§ Seitentext:
Auch in Deutschland lösten die Terroranschläge gegen die USA innerhalb der rechten Szene in Deutschland unterschiedliche Reaktionen aus und reichten von entschiedener Verurteilung bis hin zu uneingeschränkter Zustimmung.[6]

In den Reihen der „Republikaner“ (REP) und Deutschen Volksunion (DVU) wurden die Anschläge als „ barbarische Akte “ verurteilt und mit fremdenfeindlichen Forderungen verknüpft.[7] Da einige der mutmaßlichen Attentäter in Deutschland gelebt hatten, trügen die etablierten Politiker die Verantwortung dafür, dass deutsche Städte „ durch den ungezügelten Ausländerzustrom (...) zu ‚Terrornestern‘ und zu ‚Stützpunkten ausländischer Fanatiker‘ geword en“ seien.[8] Den Parteien der „klassischen“ radikalen Rechten in Deutschland erschienen die Anschläge also in erster Linie als Bestätigung ihres Rassismus’.[9] Es sind diese Positionen, die in den folgenden Wochen und Monaten nach dem 11. September 2001 zu Aufrufen der liberalen Öffentlichkeit für Toleranz und gegen Islamophobie führten.

Ignoriert wurde dabei zum einen die Zielrichtung mancher „Zusätze” wie zum Beispiel von Rolf Schlierer von den „Republikanern”, der behauptete, sich für die „Interessen der arabischen Völker“ einzusetzen[10], und zum anderen die Reaktionen aus dem rechtsextremen Lager, in denen die Anschläge sogar begrüßt wurden.[11]

Auf den ersten Blick stellt sich hier die Frage, warum Rechtsextremisten, die normalerweise Jagd auf Menschen mit dunkler Hautfarbe machen, sich solidarisch mit islamistischen Terroristen erklären. Die Antwort: Beide haben das gleiche Feindbild, die Vereinigten Staaten von Amerika, die sie als von Juden kontrolliert halluzinieren.

§ Aufgabe A:
Geben Sie den Abschnitt des Seitentexts wortgetreu wieder, beginnend bei den Worten „Auf den ersten“ und endend nach den Worten „Juden kontrolliert halluzinieren.“.
§ Aufgabe B:
Prüfen Sie anhand des Seitentexts, ob die folgenden Aussagen zutreffen, und antworten Sie jeweils mit Ja oder Nein samt den entscheidenden Worten als wörtliches Zitat: (i) Einige der mutmaßlichen Attentäter hatten in Deutschland gelebt. (ii) Im rechtsextremen Lager wurden die Anschläge durchweg verurteilt. (iii) Die Aufrufe zu Toleranz erfolgten in den Wochen und Monaten nach dem 11. September 2001.
Stützen Sie sich ausschließlich auf den Seitentext.

§ Angezeigte Einträge:
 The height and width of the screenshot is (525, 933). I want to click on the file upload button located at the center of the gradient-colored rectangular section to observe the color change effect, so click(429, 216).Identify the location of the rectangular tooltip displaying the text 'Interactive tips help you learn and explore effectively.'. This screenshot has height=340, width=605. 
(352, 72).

--

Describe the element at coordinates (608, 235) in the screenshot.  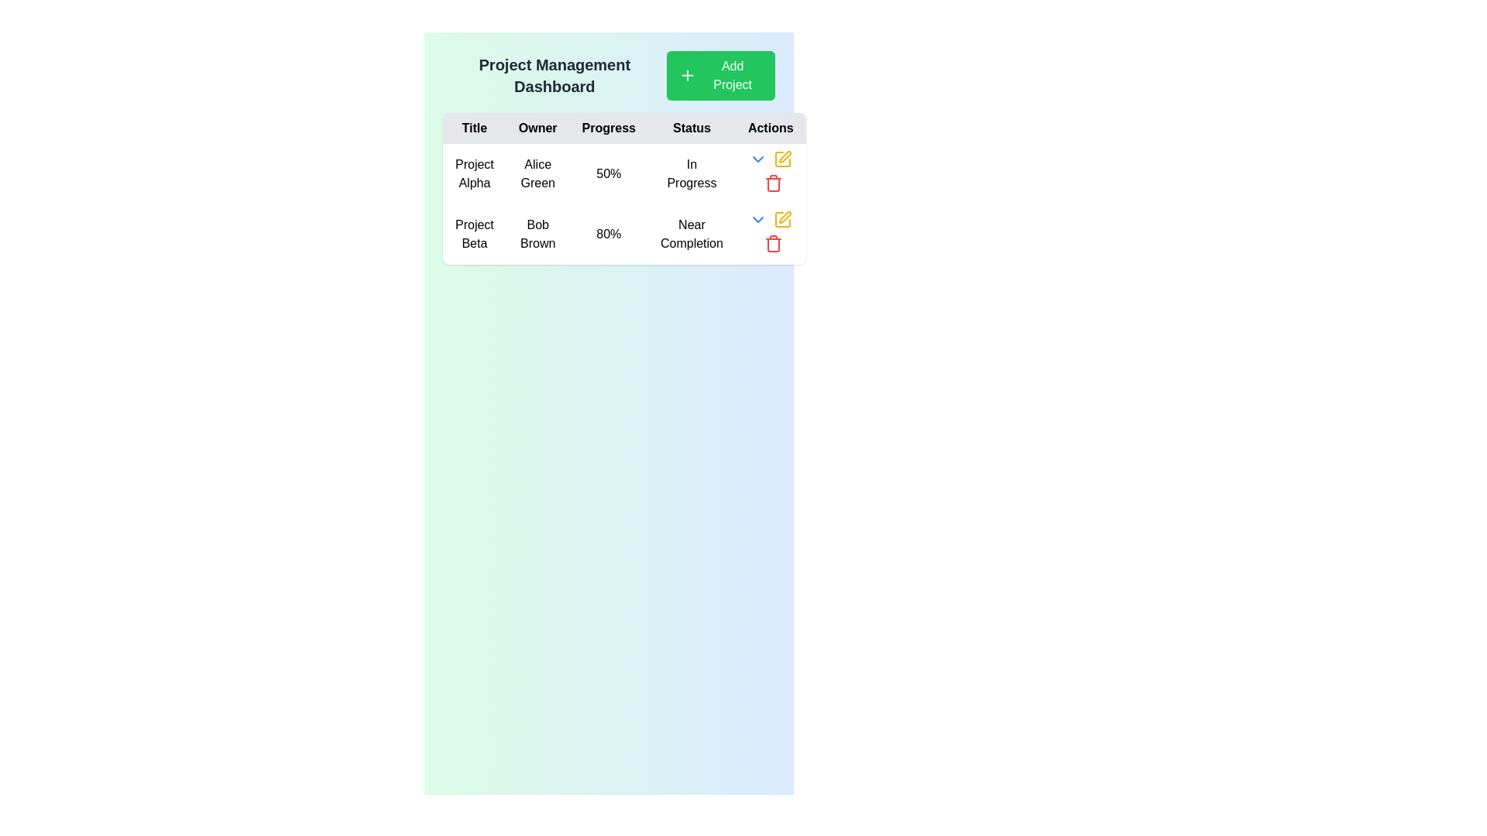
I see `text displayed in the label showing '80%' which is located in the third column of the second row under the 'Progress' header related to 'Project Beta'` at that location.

§ Ergebnis A:
Auf den ersten Blick stellt sich hier die Frage, warum Rechtsextremisten, die normalerweise Jagd auf Menschen mit dunkler Hautfarbe machen, sich solidarisch mit islamistischen Terroristen erklären. Die Antwort: Beide haben das gleiche Feindbild, die Vereinigten Staaten von Amerika, die sie als von Juden kontrolliert halluzinieren.

§ Ergebnis B:
(i) Ja: „Da einige der mutmaßlichen Attentäter in Deutschland gelebt hatten“
(ii) Nein: „die Reaktionen aus dem rechtsextremen Lager, in denen die Anschläge sogar begrüßt wurden“
(iii) Ja: „in den folgenden Wochen und Monaten nach dem 11. September 2001 zu Aufrufen der liberalen Öffentlichkeit für Toleranz und gegen Islamophobie führten“